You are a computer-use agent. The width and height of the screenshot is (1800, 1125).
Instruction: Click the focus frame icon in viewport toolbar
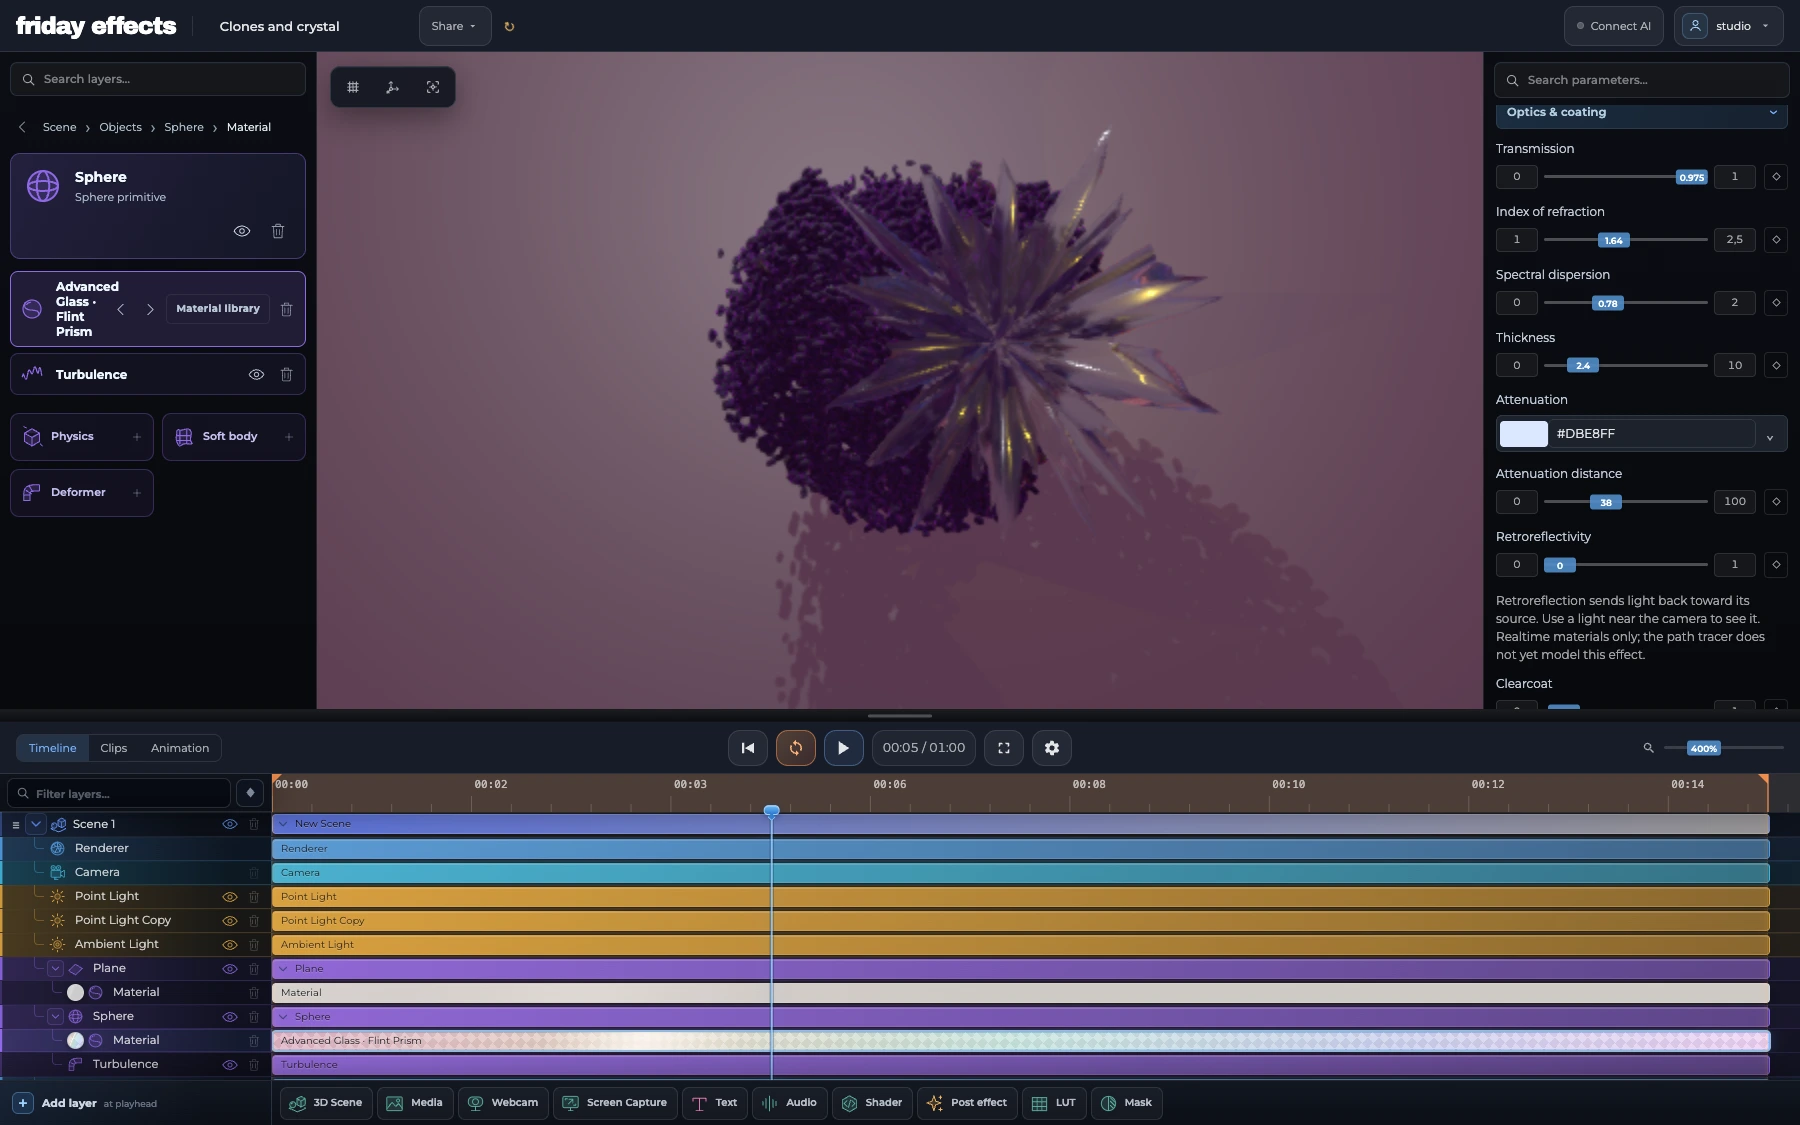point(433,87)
---
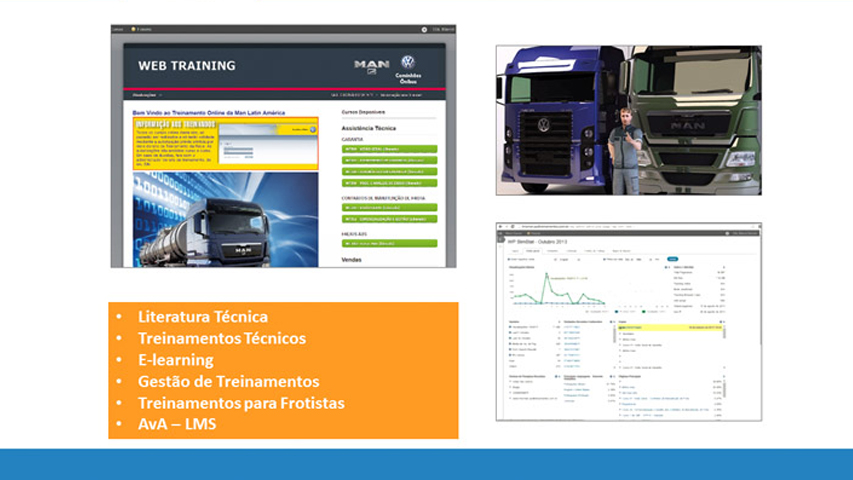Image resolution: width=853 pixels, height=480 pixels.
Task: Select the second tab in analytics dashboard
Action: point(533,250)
--
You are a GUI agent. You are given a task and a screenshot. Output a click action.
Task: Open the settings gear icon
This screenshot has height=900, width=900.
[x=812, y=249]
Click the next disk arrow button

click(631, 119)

(Requirement):
The word "agent" appears in some lines above. Return every one of those lines.

(Answer):
You are a computer-use agent. The width and height of the screenshot is (1800, 1125).
You are a GUI agent. You are given a task and a screenshot. Output a click action.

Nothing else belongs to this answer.